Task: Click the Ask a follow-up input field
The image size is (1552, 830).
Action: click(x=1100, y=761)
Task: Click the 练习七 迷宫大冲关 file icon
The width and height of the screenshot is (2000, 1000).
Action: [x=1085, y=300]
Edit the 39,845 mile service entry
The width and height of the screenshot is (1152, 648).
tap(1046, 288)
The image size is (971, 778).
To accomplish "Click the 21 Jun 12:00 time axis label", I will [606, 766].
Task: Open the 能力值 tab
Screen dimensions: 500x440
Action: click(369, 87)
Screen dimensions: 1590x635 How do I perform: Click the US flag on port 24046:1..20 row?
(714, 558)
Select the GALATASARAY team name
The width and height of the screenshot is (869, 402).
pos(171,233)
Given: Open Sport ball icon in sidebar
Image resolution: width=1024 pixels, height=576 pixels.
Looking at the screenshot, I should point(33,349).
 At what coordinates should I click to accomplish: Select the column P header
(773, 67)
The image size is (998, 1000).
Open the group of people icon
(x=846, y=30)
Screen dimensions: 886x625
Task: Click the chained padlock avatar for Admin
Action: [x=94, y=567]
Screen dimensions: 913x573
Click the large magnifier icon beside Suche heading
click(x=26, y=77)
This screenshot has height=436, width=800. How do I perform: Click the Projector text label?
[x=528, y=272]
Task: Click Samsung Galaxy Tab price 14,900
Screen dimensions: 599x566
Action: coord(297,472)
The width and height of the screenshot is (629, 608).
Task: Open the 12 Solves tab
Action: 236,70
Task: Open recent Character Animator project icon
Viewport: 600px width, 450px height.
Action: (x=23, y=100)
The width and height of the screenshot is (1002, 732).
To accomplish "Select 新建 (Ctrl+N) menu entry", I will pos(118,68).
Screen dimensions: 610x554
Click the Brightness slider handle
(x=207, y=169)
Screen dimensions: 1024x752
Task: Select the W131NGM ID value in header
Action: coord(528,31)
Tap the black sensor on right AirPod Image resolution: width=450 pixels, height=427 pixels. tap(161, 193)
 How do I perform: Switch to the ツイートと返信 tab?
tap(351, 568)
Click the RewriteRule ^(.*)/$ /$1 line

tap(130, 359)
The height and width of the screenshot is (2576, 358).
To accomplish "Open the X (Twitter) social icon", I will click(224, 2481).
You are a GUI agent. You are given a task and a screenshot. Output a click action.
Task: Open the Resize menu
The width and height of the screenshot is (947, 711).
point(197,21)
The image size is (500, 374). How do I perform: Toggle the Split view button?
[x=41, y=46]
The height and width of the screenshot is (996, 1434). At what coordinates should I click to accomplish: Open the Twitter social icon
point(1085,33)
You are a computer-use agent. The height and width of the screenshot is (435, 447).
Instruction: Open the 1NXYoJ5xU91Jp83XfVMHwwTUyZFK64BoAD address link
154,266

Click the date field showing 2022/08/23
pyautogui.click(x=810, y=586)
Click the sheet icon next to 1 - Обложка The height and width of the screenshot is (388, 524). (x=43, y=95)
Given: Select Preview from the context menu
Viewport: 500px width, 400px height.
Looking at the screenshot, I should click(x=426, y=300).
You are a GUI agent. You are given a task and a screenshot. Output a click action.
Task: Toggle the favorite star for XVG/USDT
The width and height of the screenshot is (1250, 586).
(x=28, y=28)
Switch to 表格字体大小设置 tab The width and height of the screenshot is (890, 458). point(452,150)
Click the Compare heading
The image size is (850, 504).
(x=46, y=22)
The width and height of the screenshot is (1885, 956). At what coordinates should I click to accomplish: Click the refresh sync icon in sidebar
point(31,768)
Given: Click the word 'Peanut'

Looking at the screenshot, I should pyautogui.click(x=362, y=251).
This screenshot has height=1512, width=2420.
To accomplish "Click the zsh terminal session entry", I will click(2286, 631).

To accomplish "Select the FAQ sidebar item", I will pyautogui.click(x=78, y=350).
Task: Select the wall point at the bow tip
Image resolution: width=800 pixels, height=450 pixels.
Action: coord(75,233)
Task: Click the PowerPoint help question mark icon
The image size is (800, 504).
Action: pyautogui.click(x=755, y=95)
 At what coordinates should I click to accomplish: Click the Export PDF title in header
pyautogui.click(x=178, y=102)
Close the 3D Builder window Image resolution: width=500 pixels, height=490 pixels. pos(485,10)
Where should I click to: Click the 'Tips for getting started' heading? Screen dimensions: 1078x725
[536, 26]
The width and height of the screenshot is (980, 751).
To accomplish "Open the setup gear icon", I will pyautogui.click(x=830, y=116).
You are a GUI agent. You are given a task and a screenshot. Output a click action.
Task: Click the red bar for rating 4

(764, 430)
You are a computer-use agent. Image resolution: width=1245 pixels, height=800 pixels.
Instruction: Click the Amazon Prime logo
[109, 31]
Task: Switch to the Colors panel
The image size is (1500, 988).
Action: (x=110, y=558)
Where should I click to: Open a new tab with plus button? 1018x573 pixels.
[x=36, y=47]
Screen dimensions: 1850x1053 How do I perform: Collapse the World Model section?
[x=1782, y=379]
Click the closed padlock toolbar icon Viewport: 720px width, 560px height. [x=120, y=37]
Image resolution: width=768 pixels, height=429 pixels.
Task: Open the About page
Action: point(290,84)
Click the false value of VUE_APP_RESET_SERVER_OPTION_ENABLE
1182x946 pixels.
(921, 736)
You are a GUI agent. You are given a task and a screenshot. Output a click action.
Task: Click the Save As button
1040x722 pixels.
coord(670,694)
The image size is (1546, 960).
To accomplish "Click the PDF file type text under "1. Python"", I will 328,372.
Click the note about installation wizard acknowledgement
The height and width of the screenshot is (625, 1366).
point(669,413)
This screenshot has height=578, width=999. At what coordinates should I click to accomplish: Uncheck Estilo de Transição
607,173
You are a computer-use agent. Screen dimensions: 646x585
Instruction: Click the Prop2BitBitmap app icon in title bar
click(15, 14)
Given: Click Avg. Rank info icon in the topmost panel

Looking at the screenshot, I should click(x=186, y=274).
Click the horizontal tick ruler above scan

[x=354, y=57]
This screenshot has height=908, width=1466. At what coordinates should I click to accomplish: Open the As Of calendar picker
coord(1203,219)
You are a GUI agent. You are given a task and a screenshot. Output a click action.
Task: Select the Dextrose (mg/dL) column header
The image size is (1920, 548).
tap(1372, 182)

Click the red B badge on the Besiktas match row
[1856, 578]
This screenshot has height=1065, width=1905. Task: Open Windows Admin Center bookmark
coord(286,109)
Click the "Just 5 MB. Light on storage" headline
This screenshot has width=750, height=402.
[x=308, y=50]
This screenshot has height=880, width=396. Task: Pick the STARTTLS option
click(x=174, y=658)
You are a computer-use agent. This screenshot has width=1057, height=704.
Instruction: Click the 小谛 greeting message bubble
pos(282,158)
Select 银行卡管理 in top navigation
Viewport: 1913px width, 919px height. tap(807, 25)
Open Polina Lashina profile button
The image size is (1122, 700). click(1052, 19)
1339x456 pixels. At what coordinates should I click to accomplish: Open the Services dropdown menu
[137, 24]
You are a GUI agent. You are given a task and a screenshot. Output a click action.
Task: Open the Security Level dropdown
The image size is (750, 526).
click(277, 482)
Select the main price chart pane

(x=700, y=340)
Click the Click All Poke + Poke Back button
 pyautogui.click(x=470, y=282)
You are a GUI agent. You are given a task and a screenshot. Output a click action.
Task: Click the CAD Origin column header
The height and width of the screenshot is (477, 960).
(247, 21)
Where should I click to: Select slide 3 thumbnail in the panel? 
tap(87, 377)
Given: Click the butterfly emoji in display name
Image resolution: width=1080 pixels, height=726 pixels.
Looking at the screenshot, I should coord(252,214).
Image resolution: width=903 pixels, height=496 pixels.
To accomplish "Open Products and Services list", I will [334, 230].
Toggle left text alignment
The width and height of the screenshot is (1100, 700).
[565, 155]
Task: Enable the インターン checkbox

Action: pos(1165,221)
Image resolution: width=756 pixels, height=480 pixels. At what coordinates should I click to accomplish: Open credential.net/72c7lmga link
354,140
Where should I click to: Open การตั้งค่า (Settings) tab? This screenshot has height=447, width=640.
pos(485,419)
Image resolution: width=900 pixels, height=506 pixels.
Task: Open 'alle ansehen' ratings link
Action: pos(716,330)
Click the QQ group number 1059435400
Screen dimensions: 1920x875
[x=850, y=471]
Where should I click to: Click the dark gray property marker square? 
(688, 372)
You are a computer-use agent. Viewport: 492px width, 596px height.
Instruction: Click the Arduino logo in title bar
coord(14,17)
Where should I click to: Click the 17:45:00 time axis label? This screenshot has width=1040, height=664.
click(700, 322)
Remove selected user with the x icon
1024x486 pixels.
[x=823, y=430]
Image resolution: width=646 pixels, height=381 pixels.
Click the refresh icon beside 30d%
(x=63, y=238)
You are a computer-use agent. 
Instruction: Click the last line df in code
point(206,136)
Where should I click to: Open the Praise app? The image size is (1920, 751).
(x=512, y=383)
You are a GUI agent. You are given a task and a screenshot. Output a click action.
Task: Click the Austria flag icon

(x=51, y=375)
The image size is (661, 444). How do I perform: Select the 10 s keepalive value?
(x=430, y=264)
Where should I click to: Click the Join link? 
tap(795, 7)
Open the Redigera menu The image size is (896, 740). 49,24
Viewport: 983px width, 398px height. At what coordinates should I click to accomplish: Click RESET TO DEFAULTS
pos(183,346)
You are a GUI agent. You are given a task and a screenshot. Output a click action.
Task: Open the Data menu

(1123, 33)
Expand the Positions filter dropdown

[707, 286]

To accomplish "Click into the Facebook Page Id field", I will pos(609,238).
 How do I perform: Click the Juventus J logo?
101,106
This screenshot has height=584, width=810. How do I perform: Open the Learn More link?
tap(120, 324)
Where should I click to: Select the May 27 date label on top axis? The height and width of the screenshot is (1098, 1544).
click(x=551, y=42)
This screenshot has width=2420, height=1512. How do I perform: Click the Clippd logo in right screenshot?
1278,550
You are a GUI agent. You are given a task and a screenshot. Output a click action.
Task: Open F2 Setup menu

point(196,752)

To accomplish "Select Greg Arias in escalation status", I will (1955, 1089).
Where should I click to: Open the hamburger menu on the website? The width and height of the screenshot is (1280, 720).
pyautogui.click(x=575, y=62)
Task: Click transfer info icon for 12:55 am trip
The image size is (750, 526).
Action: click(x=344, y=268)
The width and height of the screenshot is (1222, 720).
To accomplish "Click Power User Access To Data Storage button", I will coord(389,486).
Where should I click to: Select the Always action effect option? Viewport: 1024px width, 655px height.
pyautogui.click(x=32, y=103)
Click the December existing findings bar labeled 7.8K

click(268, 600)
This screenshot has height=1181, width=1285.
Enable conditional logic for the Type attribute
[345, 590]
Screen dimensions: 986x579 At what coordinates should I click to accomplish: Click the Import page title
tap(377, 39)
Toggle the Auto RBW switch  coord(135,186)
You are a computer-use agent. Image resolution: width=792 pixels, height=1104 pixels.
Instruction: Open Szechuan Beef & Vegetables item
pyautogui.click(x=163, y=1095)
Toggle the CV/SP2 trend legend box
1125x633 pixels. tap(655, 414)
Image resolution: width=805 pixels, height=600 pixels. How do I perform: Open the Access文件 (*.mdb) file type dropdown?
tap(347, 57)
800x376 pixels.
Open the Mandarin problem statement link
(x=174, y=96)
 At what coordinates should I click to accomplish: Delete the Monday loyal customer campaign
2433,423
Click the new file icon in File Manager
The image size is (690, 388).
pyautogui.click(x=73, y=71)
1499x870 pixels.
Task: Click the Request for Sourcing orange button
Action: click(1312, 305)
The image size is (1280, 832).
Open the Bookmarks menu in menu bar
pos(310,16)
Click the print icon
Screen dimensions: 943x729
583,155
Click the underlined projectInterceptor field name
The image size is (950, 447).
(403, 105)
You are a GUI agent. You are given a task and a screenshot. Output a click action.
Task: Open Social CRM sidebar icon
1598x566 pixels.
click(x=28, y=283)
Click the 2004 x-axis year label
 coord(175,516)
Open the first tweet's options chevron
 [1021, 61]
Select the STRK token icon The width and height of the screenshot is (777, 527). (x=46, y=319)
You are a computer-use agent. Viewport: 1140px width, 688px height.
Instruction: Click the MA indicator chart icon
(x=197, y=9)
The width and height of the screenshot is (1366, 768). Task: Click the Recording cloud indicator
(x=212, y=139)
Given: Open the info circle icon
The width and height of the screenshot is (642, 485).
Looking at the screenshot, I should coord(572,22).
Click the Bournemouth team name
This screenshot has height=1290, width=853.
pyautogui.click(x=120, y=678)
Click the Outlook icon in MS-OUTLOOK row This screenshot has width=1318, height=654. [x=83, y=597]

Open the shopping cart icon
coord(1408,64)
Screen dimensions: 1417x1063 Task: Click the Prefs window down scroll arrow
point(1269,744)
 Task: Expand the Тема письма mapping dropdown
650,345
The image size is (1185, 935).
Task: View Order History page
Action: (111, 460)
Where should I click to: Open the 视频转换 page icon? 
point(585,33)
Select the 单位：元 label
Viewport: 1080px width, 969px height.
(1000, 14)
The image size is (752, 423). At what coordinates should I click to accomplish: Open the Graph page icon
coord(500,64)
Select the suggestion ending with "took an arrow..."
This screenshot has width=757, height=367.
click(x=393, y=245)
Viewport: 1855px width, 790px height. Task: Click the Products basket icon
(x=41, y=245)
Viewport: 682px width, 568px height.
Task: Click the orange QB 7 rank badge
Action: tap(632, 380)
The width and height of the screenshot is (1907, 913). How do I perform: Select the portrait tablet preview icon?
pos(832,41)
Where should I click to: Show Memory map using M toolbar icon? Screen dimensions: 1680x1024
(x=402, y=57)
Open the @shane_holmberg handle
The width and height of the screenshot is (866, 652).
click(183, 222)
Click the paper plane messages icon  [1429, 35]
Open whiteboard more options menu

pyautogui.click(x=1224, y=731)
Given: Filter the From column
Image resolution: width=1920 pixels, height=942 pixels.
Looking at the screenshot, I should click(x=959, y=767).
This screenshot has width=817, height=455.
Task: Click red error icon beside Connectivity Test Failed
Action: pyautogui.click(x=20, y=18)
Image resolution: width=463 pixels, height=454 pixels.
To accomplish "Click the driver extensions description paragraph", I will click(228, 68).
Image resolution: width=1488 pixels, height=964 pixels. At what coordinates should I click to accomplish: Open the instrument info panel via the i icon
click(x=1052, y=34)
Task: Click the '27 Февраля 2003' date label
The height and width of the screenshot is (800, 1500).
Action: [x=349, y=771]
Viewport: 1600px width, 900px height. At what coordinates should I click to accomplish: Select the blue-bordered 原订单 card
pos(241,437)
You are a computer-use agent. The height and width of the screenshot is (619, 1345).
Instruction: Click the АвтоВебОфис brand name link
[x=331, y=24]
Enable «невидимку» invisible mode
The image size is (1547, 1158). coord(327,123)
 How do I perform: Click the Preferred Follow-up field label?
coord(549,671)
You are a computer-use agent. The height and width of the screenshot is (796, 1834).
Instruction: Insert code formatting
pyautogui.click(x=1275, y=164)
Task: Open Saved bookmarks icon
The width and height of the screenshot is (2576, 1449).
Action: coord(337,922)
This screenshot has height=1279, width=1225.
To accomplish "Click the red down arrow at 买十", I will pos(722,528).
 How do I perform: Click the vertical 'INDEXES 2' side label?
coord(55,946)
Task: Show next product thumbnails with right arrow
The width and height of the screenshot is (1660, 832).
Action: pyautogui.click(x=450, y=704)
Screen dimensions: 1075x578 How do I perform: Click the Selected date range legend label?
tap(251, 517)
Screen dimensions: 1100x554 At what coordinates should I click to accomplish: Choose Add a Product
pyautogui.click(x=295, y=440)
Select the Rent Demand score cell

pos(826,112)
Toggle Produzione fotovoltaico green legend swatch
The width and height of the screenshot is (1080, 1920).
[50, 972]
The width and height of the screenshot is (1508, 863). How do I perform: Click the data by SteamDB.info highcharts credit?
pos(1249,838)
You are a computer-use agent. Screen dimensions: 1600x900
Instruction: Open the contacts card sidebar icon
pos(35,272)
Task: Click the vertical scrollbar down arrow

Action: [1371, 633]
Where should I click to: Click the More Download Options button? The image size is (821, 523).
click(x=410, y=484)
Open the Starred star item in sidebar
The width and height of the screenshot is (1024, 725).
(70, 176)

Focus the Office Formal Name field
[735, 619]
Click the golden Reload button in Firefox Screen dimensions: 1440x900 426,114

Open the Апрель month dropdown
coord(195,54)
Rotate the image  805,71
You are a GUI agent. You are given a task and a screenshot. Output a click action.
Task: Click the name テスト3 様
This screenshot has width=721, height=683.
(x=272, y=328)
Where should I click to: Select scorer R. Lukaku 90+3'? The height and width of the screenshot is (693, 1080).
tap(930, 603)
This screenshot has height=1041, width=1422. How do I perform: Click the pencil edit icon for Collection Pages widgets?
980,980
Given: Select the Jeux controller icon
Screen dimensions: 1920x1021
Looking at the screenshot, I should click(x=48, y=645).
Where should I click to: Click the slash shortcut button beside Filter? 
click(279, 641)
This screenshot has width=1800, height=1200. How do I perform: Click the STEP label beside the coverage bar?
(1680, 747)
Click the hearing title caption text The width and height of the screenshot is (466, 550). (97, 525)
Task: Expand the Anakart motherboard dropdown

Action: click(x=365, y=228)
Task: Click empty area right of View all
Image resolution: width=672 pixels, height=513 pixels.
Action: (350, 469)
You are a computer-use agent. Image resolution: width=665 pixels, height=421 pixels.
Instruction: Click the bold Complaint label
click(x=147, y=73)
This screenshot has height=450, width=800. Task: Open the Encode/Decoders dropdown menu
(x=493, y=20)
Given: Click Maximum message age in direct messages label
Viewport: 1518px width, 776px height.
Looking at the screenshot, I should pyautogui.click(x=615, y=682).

● The problem
All lines in the records above that contain "entry" are to be reported.

● Completed task
Edit the 39,845 mile service entry
To accomplish "Select 新建 (Ctrl+N) menu entry", I will pos(118,68).
To accomplish "Click the zsh terminal session entry", I will click(2286, 631).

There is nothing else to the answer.